* **PROMPT**:
Copy each record exactly, word for word.

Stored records
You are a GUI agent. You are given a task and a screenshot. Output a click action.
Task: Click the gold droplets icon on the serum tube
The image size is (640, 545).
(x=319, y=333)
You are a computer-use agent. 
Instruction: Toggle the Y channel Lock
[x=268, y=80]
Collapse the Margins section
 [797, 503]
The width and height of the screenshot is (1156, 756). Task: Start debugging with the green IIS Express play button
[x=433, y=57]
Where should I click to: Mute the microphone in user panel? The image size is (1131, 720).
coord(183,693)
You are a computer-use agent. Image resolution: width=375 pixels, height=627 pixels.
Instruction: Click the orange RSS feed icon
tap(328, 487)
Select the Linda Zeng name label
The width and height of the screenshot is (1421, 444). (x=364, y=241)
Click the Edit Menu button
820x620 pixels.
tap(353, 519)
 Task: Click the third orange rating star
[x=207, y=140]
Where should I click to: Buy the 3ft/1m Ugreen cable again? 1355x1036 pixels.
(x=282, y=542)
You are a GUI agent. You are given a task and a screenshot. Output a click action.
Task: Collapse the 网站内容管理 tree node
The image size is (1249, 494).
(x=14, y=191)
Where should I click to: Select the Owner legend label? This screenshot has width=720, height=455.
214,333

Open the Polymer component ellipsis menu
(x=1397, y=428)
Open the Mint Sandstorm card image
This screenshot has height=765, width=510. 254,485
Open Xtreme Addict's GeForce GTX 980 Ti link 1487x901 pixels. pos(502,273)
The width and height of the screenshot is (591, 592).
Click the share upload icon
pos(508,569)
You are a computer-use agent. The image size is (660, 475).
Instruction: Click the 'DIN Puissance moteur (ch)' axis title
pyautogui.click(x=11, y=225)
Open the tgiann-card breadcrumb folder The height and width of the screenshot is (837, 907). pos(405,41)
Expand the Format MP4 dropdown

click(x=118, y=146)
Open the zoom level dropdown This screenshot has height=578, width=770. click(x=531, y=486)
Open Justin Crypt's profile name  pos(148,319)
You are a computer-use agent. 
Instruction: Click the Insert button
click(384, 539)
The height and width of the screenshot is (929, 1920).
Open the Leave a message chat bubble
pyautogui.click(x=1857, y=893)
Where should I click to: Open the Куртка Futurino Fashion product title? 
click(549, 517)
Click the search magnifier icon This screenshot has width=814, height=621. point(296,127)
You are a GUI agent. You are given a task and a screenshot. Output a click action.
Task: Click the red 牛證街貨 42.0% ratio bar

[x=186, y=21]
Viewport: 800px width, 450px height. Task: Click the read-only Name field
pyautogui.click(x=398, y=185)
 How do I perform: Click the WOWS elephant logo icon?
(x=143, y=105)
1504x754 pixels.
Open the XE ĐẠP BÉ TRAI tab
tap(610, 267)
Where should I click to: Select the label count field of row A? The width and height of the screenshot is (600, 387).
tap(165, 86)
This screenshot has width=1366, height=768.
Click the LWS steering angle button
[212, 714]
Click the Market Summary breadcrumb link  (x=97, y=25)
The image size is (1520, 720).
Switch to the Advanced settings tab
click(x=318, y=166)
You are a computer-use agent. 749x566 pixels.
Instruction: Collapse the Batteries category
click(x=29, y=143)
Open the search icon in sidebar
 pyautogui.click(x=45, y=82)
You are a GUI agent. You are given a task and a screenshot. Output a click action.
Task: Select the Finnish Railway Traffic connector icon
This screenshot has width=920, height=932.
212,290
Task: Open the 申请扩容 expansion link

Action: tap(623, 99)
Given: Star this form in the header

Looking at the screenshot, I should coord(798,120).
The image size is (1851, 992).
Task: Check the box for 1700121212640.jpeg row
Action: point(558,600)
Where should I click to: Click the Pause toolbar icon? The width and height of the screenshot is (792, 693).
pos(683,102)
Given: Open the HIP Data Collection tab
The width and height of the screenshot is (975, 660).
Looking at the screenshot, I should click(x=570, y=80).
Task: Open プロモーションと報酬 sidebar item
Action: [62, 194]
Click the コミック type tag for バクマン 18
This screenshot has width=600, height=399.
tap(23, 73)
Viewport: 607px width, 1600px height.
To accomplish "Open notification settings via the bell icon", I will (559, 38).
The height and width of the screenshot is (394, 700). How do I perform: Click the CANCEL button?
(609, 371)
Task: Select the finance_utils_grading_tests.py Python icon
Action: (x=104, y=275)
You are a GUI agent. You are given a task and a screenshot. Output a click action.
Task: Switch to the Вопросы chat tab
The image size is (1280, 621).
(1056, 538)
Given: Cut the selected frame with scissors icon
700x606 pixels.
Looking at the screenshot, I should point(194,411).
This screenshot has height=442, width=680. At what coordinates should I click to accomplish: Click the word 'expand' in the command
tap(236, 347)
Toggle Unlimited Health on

* **REPLY TO THE EXERCISE**:
You are a GUI agent. You are given a task and a screenshot. Output a click action.
Task: Click the gold droplets icon on the serum tube
The image size is (640, 545).
(x=319, y=333)
You are a computer-use agent. 
Instruction: Toggle the Y channel Lock
[x=268, y=80]
Collapse the Margins section
 [797, 503]
The width and height of the screenshot is (1156, 756). Task: Start debugging with the green IIS Express play button
[x=433, y=57]
Where should I click to: Mute the microphone in user panel? The image size is (1131, 720).
coord(183,693)
You are a computer-use agent. Image resolution: width=375 pixels, height=627 pixels.
Instruction: Click the orange RSS feed icon
tap(328, 487)
Select the Linda Zeng name label
The width and height of the screenshot is (1421, 444). (x=364, y=241)
Click the Edit Menu button
820x620 pixels.
tap(353, 519)
 Task: Click the third orange rating star
[x=207, y=140]
Where should I click to: Buy the 3ft/1m Ugreen cable again? 1355x1036 pixels.
(x=282, y=542)
You are a GUI agent. You are given a task and a screenshot. Output a click action.
Task: Collapse the 网站内容管理 tree node
The image size is (1249, 494).
(x=14, y=191)
Where should I click to: Select the Owner legend label? This screenshot has width=720, height=455.
214,333

Open the Polymer component ellipsis menu
(x=1397, y=428)
Open the Mint Sandstorm card image
This screenshot has height=765, width=510. 254,485
Open Xtreme Addict's GeForce GTX 980 Ti link 1487x901 pixels. pos(502,273)
The width and height of the screenshot is (591, 592).
Click the share upload icon
pos(508,569)
You are a computer-use agent. The image size is (660, 475).
Instruction: Click the 'DIN Puissance moteur (ch)' axis title
pyautogui.click(x=11, y=225)
Open the tgiann-card breadcrumb folder The height and width of the screenshot is (837, 907). pos(405,41)
Expand the Format MP4 dropdown

click(x=118, y=146)
Open the zoom level dropdown This screenshot has height=578, width=770. click(x=531, y=486)
Open Justin Crypt's profile name  pos(148,319)
You are a computer-use agent. 
Instruction: Click the Insert button
click(384, 539)
The height and width of the screenshot is (929, 1920).
Open the Leave a message chat bubble
pyautogui.click(x=1857, y=893)
Where should I click to: Open the Куртка Futurino Fashion product title? 
click(549, 517)
Click the search magnifier icon This screenshot has width=814, height=621. point(296,127)
You are a GUI agent. You are given a task and a screenshot. Output a click action.
Task: Click the red 牛證街貨 42.0% ratio bar

[x=186, y=21]
Viewport: 800px width, 450px height. Task: Click the read-only Name field
pyautogui.click(x=398, y=185)
 How do I perform: Click the WOWS elephant logo icon?
(x=143, y=105)
1504x754 pixels.
Open the XE ĐẠP BÉ TRAI tab
tap(610, 267)
Where should I click to: Select the label count field of row A? The width and height of the screenshot is (600, 387).
tap(165, 86)
This screenshot has width=1366, height=768.
Click the LWS steering angle button
[212, 714]
Click the Market Summary breadcrumb link  (x=97, y=25)
The image size is (1520, 720).
Switch to the Advanced settings tab
click(x=318, y=166)
You are a computer-use agent. 749x566 pixels.
Instruction: Collapse the Batteries category
click(x=29, y=143)
Open the search icon in sidebar
 pyautogui.click(x=45, y=82)
You are a GUI agent. You are given a task and a screenshot. Output a click action.
Task: Select the Finnish Railway Traffic connector icon
This screenshot has width=920, height=932.
212,290
Task: Open the 申请扩容 expansion link

Action: tap(623, 99)
Given: Star this form in the header

Looking at the screenshot, I should coord(798,120).
The image size is (1851, 992).
Task: Check the box for 1700121212640.jpeg row
Action: point(558,600)
Where should I click to: Click the Pause toolbar icon? The width and height of the screenshot is (792, 693).
pos(683,102)
Given: Open the HIP Data Collection tab
The width and height of the screenshot is (975, 660).
Looking at the screenshot, I should click(x=570, y=80).
Task: Open プロモーションと報酬 sidebar item
Action: [62, 194]
Click the コミック type tag for バクマン 18
This screenshot has width=600, height=399.
tap(23, 73)
Viewport: 607px width, 1600px height.
To accomplish "Open notification settings via the bell icon", I will (559, 38).
The height and width of the screenshot is (394, 700). How do I perform: Click the CANCEL button?
(609, 371)
Task: Select the finance_utils_grading_tests.py Python icon
Action: (x=104, y=275)
You are a GUI agent. You are given a task and a screenshot. Output a click action.
Task: Switch to the Вопросы chat tab
The image size is (1280, 621).
(1056, 538)
Given: Cut the selected frame with scissors icon
700x606 pixels.
Looking at the screenshot, I should point(194,411).
This screenshot has height=442, width=680. At what coordinates should I click to accomplish: Click the word 'expand' in the command
tap(236, 347)
Toggle Unlimited Health on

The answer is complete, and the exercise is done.